Mercer Wealth, which globally has $160 billion in AUM, plans to boost its AUM in the region to $2-$3bn in the next 2-3 years from the present $1bn, said Yasir AbuShaban, a Dubai-based principal with Mercer Wealth.

Within the next two to three years, we are looking at reaching $2 to $3 billion as a conservative estimate and we do see an opportunity to do so,” said Mr AbuShaban.

Mercer does not directly make investments, but allocates clients’ money they have discretion to, to professional asset managers. They also provide advice to clients.

“We have buying power. We can negotiate on their (client’s) behalf with asset managers to provide them lower fees than they otherwise would have to get on their own,” he added.

Mercer Wealth’s clients include sovereign wealth funds, family offices, and insurance companies among others.

From its office in Dubai, Mercer also looks after Africa, India and Turkey, where they also see opportunity for growth.

Wealth creation in Middle East and Africa (MEA) grew 8.5 per cent to $8.1 trillion last year from $7.5tn in 2015, higher than last year’s global average of 6 per cent and the second-highest growth in a region after Asia-Pacific which grew 9.9 per cent, according to consultancy Boston Consulting Group (BCG). In the region, where wealth grew just 1.9 per cent in 2015 compared with 2014, a pickup in oil prices has helped in wealth generation.

BCG is forecasting MEA wealth will rise to $12tn by 2021, growing at an annual average of 8 per cent.

Drivers of wealth generation in the region will be split evenly between new wealth creation and growth of performance of existing assets, according to BCG.

Another general trend in the region is clients’ looking for a comprehensive approach to investing, according to Mr AbuShaban.

“Institutional investors or some of the families are seeing a slowdown in the available capital they have to invest and in that sense they are looking at optimizing the way they manage their portfolios and making sure they are not investing haphazardly and different parts of their investment are working together,” said Mr AbuShaban.
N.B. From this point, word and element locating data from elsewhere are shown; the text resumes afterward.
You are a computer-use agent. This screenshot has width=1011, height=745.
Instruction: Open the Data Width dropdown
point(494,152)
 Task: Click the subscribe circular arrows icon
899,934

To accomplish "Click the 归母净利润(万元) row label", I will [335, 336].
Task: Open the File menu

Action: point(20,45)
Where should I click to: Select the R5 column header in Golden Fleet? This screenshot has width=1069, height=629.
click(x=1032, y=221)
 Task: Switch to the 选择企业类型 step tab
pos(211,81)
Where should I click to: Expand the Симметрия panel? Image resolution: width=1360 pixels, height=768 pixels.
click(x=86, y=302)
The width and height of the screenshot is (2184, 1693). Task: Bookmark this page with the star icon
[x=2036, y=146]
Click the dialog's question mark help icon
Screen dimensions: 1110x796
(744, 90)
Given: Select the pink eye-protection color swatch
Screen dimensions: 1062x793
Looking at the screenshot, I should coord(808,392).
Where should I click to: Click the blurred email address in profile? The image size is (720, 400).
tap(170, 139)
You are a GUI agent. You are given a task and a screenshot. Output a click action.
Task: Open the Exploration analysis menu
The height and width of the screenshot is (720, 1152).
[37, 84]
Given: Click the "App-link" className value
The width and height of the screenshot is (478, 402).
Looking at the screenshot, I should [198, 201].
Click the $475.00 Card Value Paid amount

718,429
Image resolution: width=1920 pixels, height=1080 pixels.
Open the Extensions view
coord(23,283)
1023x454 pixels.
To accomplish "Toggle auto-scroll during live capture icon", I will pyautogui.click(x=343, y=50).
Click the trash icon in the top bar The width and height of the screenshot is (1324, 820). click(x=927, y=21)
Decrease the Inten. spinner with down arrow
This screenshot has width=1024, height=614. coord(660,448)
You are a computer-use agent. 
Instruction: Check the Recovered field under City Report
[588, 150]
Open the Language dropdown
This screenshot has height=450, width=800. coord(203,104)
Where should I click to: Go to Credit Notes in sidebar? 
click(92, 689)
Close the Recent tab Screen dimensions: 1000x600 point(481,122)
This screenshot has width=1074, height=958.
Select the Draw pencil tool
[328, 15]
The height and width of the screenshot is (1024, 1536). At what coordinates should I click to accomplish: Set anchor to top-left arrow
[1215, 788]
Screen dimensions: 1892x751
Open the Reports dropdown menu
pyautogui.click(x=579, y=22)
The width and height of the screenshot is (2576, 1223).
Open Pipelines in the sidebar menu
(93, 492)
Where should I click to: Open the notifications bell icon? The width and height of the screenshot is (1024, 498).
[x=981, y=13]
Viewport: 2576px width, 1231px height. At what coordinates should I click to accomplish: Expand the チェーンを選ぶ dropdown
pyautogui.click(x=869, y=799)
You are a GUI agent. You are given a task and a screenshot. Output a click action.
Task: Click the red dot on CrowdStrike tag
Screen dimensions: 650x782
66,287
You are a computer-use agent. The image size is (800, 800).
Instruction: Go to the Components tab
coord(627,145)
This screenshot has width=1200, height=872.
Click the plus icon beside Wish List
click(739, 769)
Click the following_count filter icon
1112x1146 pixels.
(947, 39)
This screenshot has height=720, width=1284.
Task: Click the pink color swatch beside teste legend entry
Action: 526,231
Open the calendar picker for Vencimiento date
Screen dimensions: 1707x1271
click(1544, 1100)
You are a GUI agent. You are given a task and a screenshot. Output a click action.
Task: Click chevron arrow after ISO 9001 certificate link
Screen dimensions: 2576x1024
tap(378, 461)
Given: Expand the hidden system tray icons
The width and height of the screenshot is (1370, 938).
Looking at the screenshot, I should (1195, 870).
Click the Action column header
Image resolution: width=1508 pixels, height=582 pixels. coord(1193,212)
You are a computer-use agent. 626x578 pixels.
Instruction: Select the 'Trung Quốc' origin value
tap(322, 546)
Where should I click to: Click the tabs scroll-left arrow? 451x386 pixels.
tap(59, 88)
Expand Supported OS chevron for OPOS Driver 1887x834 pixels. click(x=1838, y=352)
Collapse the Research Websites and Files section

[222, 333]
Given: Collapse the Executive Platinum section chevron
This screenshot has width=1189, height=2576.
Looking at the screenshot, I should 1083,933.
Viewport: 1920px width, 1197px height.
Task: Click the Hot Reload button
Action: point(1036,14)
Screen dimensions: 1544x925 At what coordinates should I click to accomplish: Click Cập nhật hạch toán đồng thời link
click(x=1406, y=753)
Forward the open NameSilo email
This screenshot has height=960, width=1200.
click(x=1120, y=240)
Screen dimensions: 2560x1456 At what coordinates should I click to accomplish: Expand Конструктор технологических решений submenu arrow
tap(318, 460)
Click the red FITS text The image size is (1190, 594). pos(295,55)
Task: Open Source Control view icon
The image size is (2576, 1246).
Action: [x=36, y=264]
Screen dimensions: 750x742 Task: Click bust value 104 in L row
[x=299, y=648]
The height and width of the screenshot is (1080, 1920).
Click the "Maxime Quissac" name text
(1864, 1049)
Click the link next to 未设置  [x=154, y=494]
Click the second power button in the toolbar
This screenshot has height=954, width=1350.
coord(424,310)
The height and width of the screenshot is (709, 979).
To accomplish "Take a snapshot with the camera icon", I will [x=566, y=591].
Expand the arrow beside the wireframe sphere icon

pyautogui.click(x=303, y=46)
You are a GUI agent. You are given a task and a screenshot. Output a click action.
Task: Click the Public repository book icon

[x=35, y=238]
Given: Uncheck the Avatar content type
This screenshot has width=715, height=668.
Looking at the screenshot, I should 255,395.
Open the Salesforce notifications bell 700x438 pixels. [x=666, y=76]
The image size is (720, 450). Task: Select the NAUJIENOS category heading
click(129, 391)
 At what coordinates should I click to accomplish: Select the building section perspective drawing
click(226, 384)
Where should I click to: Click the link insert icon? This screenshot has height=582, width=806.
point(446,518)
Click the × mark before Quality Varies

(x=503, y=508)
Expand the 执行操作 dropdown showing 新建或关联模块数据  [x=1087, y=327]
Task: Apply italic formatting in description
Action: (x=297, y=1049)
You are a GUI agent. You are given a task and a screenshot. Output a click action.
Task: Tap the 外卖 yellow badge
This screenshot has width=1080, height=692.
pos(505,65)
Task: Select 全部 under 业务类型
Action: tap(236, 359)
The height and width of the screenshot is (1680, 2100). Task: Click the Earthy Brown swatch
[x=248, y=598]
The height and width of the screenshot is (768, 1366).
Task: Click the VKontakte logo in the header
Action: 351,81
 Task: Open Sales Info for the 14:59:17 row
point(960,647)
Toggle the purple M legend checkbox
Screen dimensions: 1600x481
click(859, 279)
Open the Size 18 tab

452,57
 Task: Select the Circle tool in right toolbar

Some clients also have a higher appetite for risk, given the low interest-rate environment that does not provide enough yield for some institutional investors. These clients are keen to invest in illiquid assets, such as private equity and infrastructure.

“What we have seen is a desire for higher returns in what has been a low-return environment specifically in various fixed income or bonds,” he said.

“In this environment, we have seen a de facto increase in the risk that clients are taking in things like illiquid investments, private equity investments, infrastructure and private debt, those kind of investments were higher illiquidity results in incrementally higher returns.”

The Abu Dhabi Investment Authority, one of the largest sovereign wealth funds, said in its 2016 report that has gradually increased its exposure in direct private equity and private credit transactions, mainly in Asian markets and especially in China and India. The authority’s private equity department focused on structured equities owing to “their defensive characteristics.”